■ DATASET RECORDS:
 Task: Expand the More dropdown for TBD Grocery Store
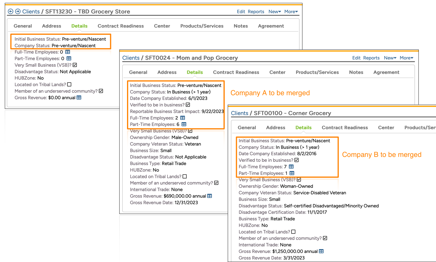click(291, 12)
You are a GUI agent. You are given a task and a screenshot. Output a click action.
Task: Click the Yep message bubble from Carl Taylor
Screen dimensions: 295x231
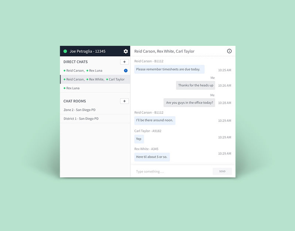[x=139, y=139]
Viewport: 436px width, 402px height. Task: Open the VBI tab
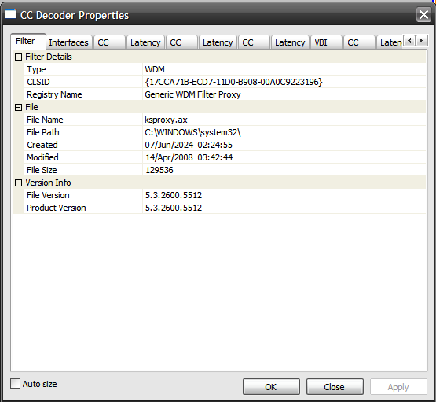tap(326, 42)
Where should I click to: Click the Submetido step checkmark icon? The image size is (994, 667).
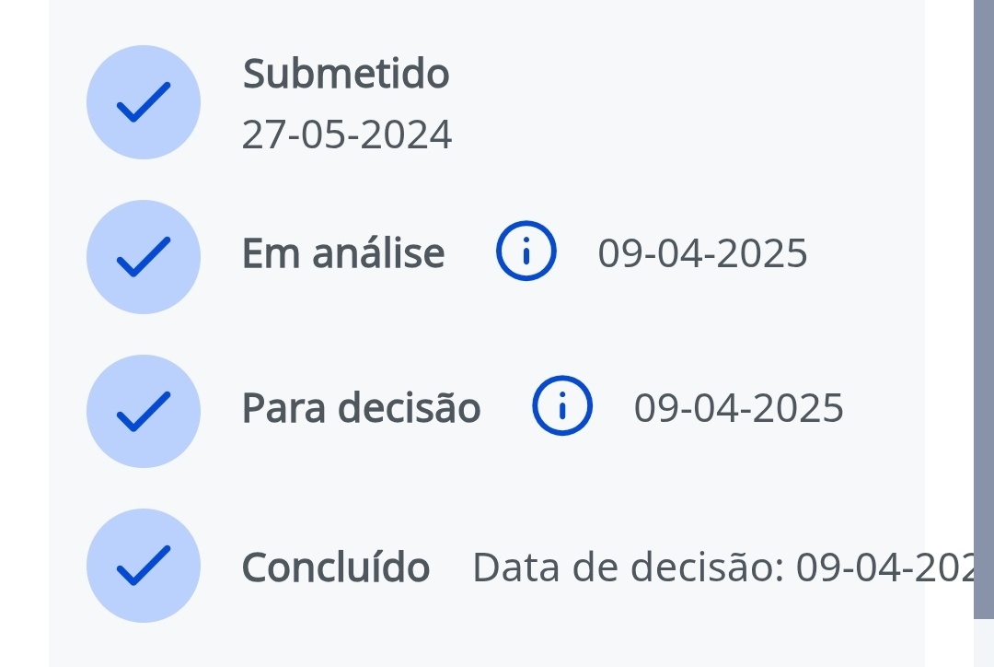coord(144,102)
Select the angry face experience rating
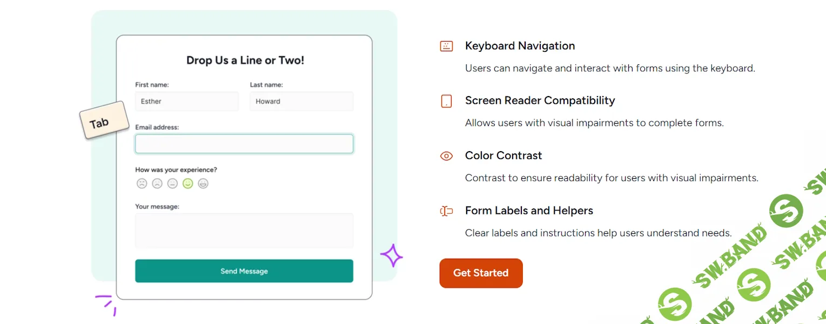The image size is (826, 324). pos(142,184)
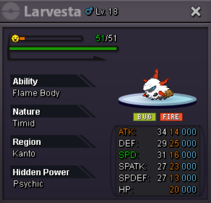Click the yellow happiness face icon
The height and width of the screenshot is (203, 211).
tap(15, 38)
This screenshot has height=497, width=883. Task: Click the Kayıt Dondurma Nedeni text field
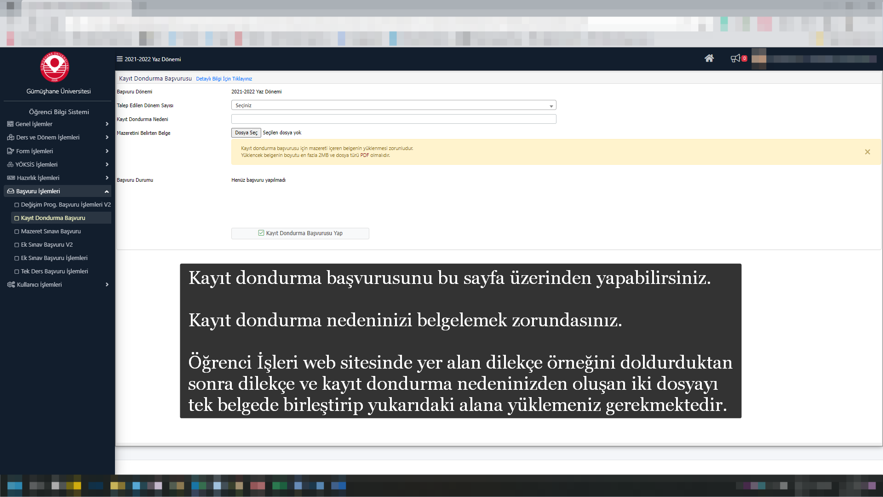pyautogui.click(x=393, y=119)
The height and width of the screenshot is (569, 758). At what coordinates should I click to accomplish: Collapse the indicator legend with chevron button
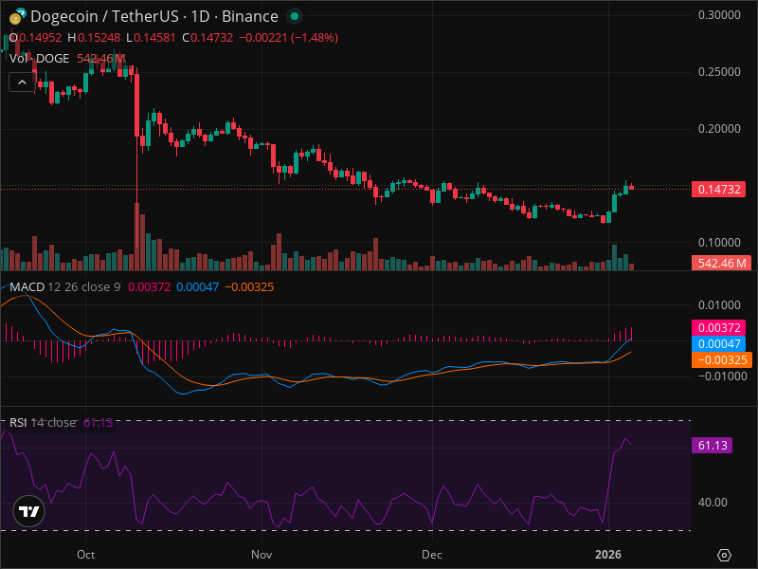(x=22, y=83)
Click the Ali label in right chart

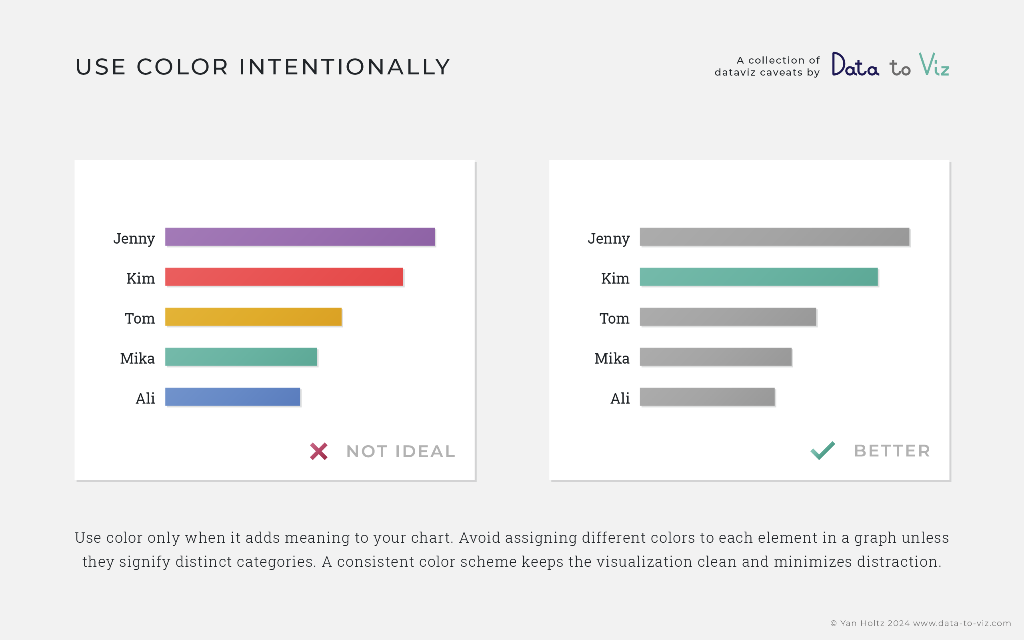click(x=620, y=398)
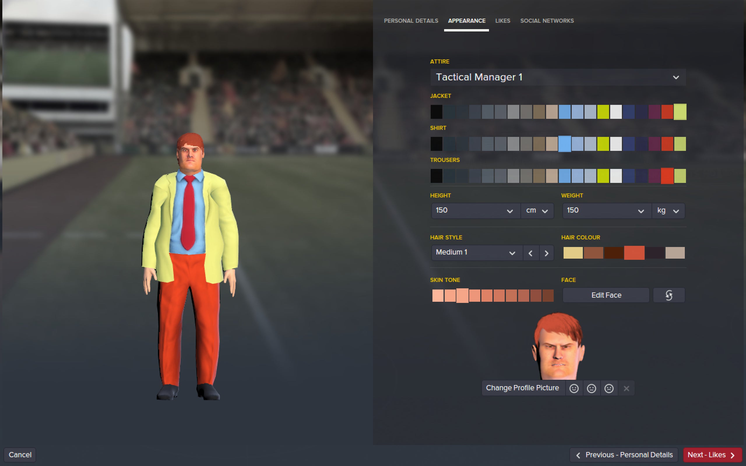Image resolution: width=746 pixels, height=466 pixels.
Task: Click the Change Profile Picture button
Action: click(x=523, y=388)
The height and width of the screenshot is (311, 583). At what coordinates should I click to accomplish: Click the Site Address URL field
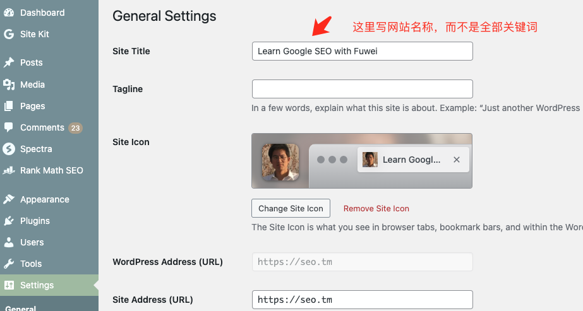tap(362, 300)
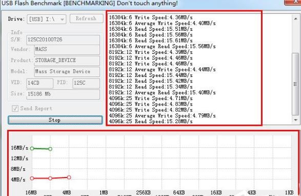Image resolution: width=301 pixels, height=196 pixels.
Task: Stop the running benchmark
Action: click(55, 120)
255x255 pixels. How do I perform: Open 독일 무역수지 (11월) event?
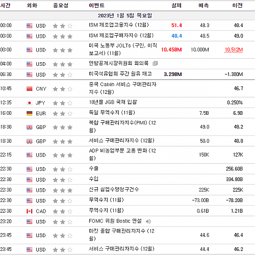tap(112, 113)
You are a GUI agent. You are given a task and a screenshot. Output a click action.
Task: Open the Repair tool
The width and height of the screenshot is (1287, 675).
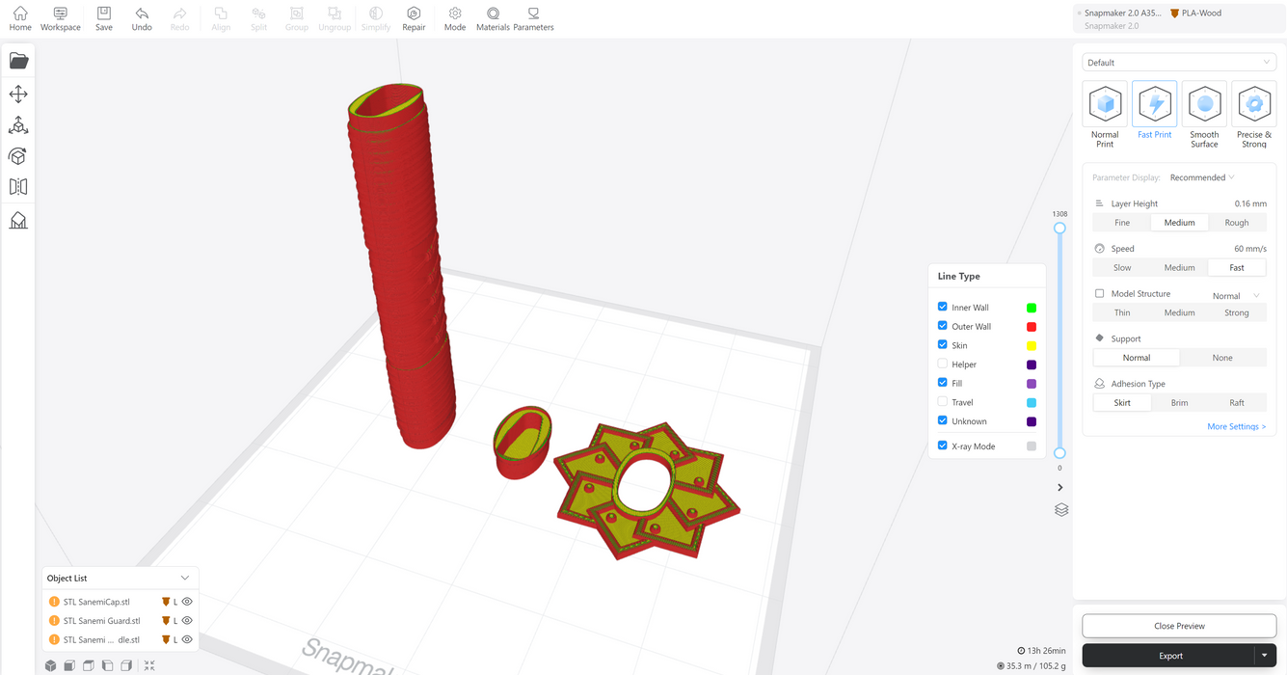coord(414,18)
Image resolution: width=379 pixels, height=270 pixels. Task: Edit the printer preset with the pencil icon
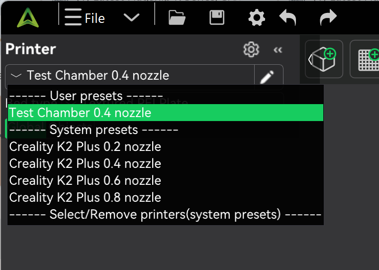tap(267, 77)
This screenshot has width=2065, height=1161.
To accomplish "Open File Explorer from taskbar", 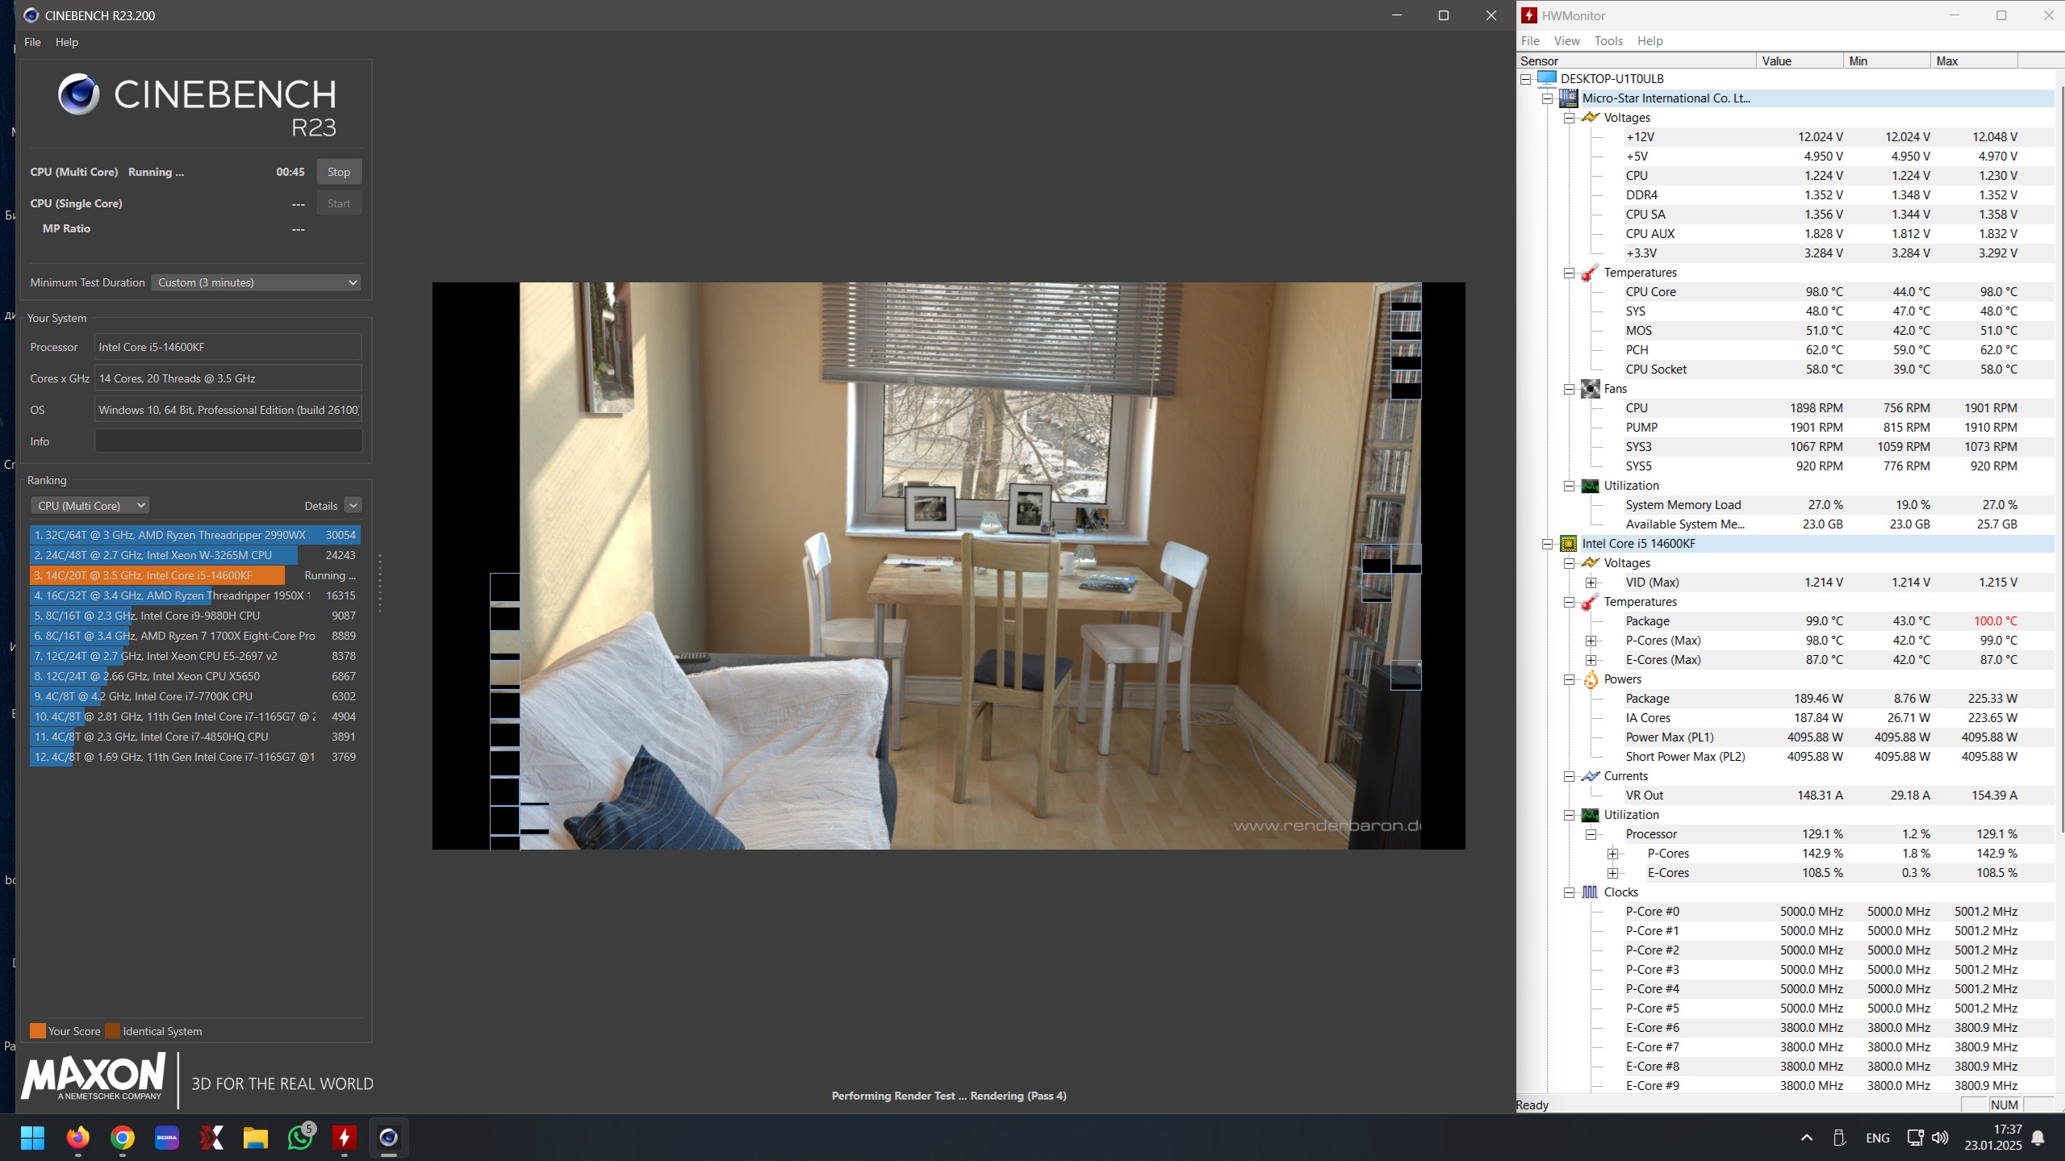I will point(256,1138).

■ WHAT YOU HAVE TO DO:
List every line in the records above that contains the word "with", copying each line in full. Case counts.

■ EXPECTED ANSWER:
The height and width of the screenshot is (569, 758). At what coordinates should I click to accomplish: Collapse the indicator legend with chevron button
Image resolution: width=379 pixels, height=270 pixels. Task: Edit the printer preset with the pencil icon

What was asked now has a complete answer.